所给摘录:

--------------------

Populating Next Right Pointers in Each Node

Given a binary tree

    struct TreeLinkNode {
      TreeLinkNode *left;
      TreeLinkNode *right;
      TreeLinkNode *next;
    }
Populate each next pointer to point to its next right node. If there is no next right node, the next pointer should be set to NULL.

Initially, all next pointers are set to NULL.

Note:

You may only use constant extra space.
You may assume that it is a perfect binary tree (ie, all leaves are at the same level, and every parent has two children).
For example,
Given the following perfect binary tree,
         1
       /  \
      2    3
     / \    / \
    4  5 6  7
After calling your function, the tree should look like:
           1    ->  NULL
       /        \
      2   ->  3  -> NULL
     /   \      /   \
    4->5->6->7  -> NULL

给定一个完全二叉树，多了一个*next变量，next指向紧邻当前节点右边的节点。我们可以用队列完成，一层一层的处理，也可以用递归完成。代码如下：
1，迭代

/**
 * Definition for binary tree with next pointer.
 * public class TreeLinkNode {
 *     int val;
 *     TreeLinkNode left, right, next;
 *     TreeLinkNode(int x) { val = x; }
 * }
 */
public class Solution {
    public void connect(TreeLinkNode root) {
        Queue<TreeLinkNode> queue = new LinkedList<TreeLinkNode>();
        if(root == null) return;
        queue.offer(root);
        int count = 0;
        int helper = 1;
        TreeLinkNode pre = null;
        while(!queue.isEmpty()) {
            TreeLinkNode node = queue.poll();
            helper --;
            if(pre != null){
                pre.next = node;
            }
            pre = node;
            if(node.left != null) {
                queue.offer(node.left);
                count ++;
            }
            if(node.right != null) {
                queue.offer(node.right);
                count ++;
            }
            if(helper == 0) {
                pre.next = null;
                helper = count;
                count = 0;
                pre = null;
            }
        }
    }
}

2，递归

/**
 * Definition for binary tree with next pointer.
 * public class TreeLinkNode {
 *     int val;
 *     TreeLinkNode left, right, next;
 *     TreeLinkNode(int x) { val = x; }
 * }
 */
public class Solution {
    public void connect(TreeLinkNode root) {
        if(root == null) return;
        if(root.left != null) {
            root.left.next = root.right;
            if(root.next != null) {
                root.right.next = root.next.left;
            }
        }
        connect(root.left);
        connect(root.right);
    }
}

--------------------

数据部分:
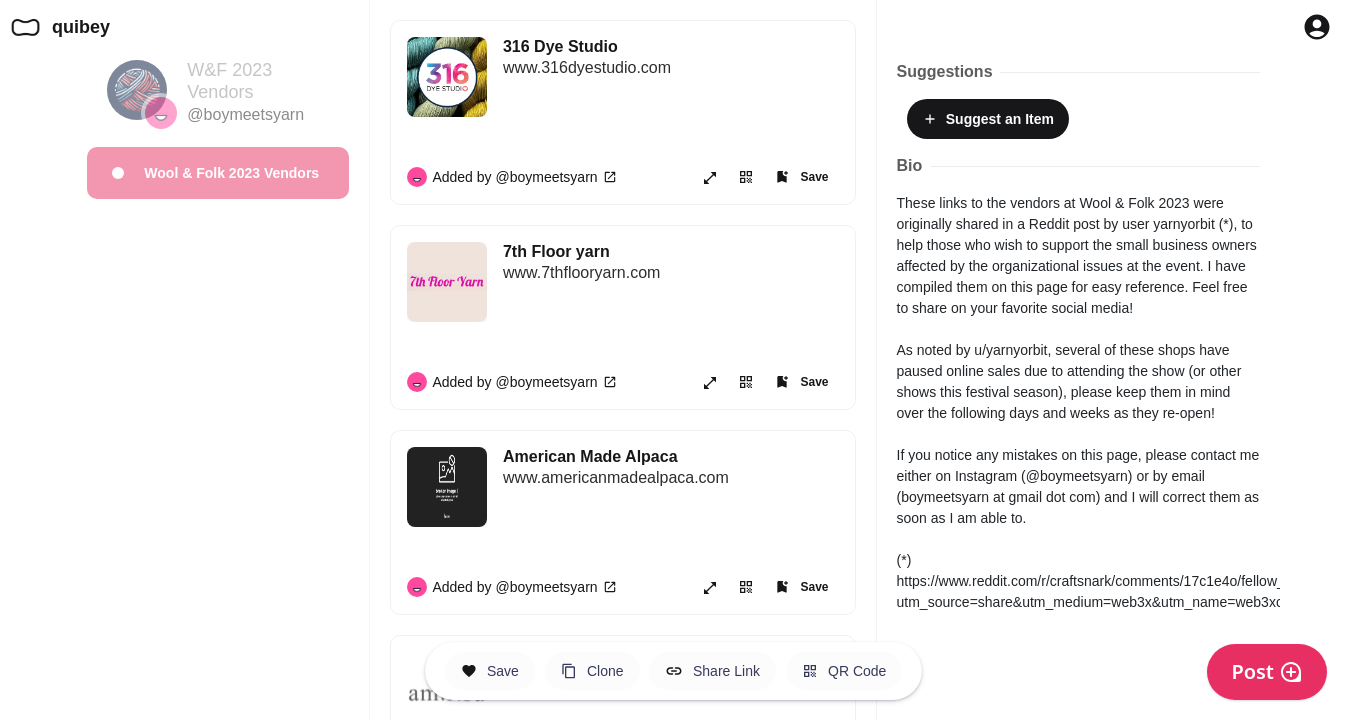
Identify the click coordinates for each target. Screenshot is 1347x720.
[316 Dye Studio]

--------------------

任务目标: 在关于填充二叉树 next 指针的那段文字里，给出了哪两种实现方法？

练习答案: 迭代（用队列一层一层处理）和递归。